> EXERCISE GOAL
Your answer is to be the count alone: the number of lines in the data below where "Peach" appears.

> DATA PROVIDED
● ● ● ● ●

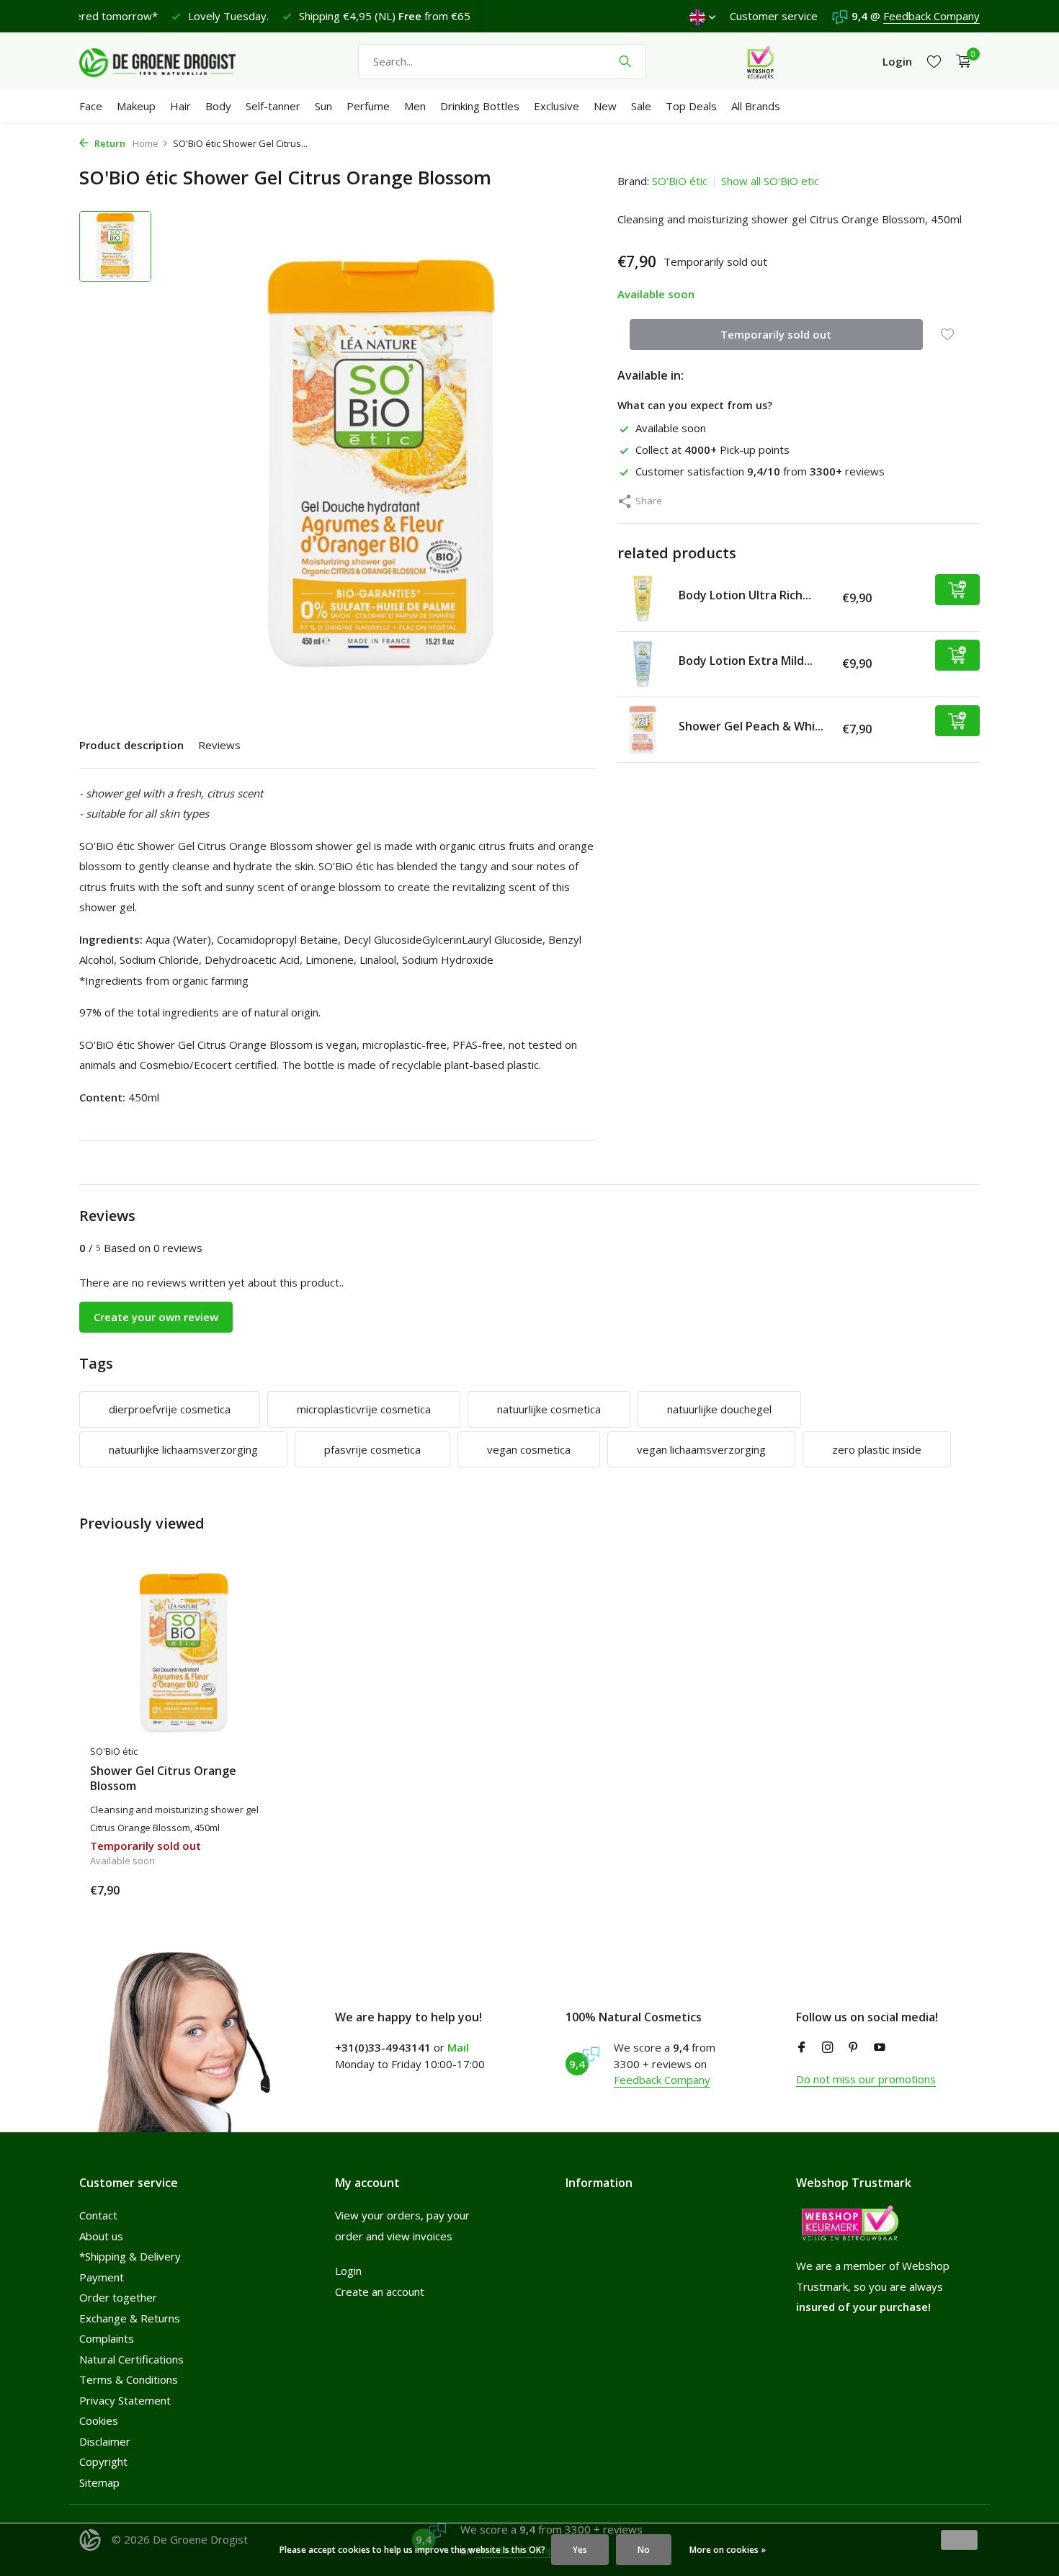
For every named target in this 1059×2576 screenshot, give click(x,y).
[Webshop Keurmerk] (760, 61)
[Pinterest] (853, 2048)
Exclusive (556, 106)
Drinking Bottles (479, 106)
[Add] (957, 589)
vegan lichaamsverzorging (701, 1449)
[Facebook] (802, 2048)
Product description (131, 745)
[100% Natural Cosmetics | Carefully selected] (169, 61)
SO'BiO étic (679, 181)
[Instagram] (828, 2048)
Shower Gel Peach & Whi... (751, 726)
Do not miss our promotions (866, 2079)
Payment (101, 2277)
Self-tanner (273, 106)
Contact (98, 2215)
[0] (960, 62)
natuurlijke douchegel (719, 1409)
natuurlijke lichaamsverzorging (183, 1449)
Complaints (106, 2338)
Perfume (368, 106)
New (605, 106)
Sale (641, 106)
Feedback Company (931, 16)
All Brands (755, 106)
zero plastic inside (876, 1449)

● ● ● ● ●

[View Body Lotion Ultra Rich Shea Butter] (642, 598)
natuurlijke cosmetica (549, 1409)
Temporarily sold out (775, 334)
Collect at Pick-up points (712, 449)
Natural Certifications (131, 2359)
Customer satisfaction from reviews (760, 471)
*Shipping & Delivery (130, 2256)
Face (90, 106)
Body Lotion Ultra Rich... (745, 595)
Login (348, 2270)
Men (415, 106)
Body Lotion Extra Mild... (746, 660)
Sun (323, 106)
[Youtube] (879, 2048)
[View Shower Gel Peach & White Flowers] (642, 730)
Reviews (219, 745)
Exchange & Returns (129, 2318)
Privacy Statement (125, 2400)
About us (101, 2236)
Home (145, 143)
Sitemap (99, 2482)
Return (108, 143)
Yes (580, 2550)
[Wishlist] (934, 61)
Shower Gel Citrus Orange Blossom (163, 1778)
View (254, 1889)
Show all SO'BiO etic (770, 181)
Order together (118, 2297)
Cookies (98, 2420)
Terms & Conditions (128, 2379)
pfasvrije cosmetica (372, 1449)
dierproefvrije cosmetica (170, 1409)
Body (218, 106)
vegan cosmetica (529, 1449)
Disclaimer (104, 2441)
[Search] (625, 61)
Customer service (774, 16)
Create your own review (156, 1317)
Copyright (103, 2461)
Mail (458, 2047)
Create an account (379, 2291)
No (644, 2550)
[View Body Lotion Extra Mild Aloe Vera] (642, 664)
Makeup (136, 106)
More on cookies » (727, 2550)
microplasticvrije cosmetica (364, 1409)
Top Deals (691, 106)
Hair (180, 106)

● ● ● ● ●

> WRITTEN RESPONSE
2